Note de l'auteur à lui-même : ne pas insérer de remarque désobligeante.
Note de l’auteur à lui-même : ne pas insérer de remarque désobligeante.

Marvel 1943 : Rise of Hydra s’enorgueillit de son photoréalisme, de son casting “de premier ordre” (nous dit le site officiel, j’aurais été moins enthousiaste) dans un Paris fantasmé, où de n’importe quel toit on aperçoit la Tour Eiffel. Appelons ça le syndrome Emily in Paris. En se gonflant le torse de son approche cinématographique du propos, il fonce droit dans l’écueil de la perte d’identité, tout en flirtant dangereusement avec une Uncanny Valley qui risque de provoquer quelques fous rires chez votre serviteur (mention spéciale aux surarticulations de Captain America, qui confond crier et s’exprimer clairement). Le “story trailer” diffusé dernièrement n’avait pas plus de caractère qu’un énième film du MCU. Personnages plats, regards vides et mises en scène dépassées, rien de ce que peut véhiculer le jeu vidéo ne se retrouve dans cette bande-annonce. Le pire restera cette impression de déjà-vu dans laquelle baigne cette vidéo : le plan où Black Panther frappe le bouclier de Cap’ parait tout droit sorti de Civil War. Et je ne parlerai pas de l’illustration promotionnelle avec Cap et Black Panther regardant au loin, déjà vu et revu.
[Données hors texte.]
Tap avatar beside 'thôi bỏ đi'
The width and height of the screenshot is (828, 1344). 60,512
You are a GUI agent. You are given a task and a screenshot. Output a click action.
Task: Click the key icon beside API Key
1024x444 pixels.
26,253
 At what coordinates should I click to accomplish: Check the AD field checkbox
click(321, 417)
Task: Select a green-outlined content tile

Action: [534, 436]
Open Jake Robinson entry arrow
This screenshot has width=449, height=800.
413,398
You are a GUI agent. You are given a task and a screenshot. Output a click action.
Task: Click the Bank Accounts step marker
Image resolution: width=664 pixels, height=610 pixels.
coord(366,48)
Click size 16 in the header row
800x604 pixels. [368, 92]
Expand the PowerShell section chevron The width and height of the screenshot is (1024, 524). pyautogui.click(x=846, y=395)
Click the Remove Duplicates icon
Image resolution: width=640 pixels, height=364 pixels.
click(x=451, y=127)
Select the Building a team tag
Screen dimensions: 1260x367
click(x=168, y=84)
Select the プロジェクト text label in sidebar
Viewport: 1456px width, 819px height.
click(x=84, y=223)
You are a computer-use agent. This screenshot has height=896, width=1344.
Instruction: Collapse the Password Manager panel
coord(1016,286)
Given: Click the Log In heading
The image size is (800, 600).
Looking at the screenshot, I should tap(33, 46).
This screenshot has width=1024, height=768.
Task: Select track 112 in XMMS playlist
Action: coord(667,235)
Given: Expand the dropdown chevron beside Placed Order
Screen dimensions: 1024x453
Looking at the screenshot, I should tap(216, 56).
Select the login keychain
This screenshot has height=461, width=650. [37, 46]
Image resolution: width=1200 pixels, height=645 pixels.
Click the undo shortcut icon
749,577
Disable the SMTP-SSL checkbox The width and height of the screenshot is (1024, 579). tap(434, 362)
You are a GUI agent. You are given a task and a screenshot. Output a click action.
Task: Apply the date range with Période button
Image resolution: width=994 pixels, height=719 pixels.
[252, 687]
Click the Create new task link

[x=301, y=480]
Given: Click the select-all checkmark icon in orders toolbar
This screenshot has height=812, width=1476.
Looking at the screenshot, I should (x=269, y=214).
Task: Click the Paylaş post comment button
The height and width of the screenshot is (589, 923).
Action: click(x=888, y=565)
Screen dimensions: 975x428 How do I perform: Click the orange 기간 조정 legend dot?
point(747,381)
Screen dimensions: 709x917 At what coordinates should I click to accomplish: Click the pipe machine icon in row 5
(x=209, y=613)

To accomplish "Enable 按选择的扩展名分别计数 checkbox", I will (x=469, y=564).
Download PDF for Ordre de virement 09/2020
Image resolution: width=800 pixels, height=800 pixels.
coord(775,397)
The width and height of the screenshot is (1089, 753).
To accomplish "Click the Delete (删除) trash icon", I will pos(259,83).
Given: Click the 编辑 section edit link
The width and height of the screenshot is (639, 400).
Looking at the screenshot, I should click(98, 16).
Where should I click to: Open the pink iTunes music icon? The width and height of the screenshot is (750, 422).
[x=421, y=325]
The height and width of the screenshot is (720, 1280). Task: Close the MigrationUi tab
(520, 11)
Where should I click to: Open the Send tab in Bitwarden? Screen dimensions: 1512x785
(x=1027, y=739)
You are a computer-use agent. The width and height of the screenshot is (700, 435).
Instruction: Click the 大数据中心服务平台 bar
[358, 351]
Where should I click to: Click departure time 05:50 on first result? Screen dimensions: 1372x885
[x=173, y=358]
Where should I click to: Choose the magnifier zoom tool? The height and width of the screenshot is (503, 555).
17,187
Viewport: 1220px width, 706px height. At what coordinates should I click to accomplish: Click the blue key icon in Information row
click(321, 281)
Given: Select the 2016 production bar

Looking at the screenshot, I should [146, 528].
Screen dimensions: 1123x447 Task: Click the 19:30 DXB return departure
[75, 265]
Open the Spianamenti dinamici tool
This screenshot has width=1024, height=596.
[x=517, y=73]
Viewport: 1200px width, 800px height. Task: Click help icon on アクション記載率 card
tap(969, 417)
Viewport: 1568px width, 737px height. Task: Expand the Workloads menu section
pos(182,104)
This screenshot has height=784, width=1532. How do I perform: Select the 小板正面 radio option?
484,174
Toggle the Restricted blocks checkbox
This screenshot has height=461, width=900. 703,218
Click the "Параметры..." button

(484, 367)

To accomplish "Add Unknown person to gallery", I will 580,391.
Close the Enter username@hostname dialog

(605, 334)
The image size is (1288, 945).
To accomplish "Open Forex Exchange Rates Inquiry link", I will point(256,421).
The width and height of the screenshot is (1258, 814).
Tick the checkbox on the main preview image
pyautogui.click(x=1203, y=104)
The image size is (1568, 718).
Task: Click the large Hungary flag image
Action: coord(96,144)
Le trailer du prochain titre d’Amy Hennig ne procure aucun frisson comparé au trailer d’Elden Ring de 2022, rien de l’audace de la bande-annonce de Breath of The Wild de 2017, ou de la folie carnassière de la BA de Dead Island de 2011. Marvel 1943 n’a que la saveur d’un produit dérivé, rassemblant sur la scène publique des personnages à bout de souffle, épuisés par une surexploitation médiatique, livré dans un écrin AAA sous stéroïde Unreal Engine 5. L’industrie du AAA semble considérer que c’est cela que le public attend, et que l’argument du cinéma-jeu-vidéo sera suffisamment convaincant pour faire vendre, sans que les développeurs n’aient à prendre le moindre risque. Une démarche qui vide de sens le jeu vidéo, et tue toute filiation entre le jeu Marvel et le matériau dont il est inspiré : le comic book, avec ses couleurs tapageuses, ses onomatopées qui déchirent ses cases, et ses character designs souvent excessifs. Je rêve d’un Flash façon The Pathless, d’un metroidvania 2D Green Arrow outrancier au possible, d’un Namor plagiant sans remords Breath of The Wild.

Marvel 1943 est attendu pour 2025. On se gardera bien de porter tout jugement sur le produit fini, malgré une première impression plus que frileuse. Il faut espérer qu’Amy Hennig n’aura pas perdu ses griffes (griffes, Black Panther, humour) et qu’elle saura apporter sa patte (patte, Black Panther… désolé) à une expérience qui, sur le papier -et à l’instant T- manque cruellement de saveur.

Les cours de théâtre étaient trop chers.
Les cours de théâtre étaient trop chers.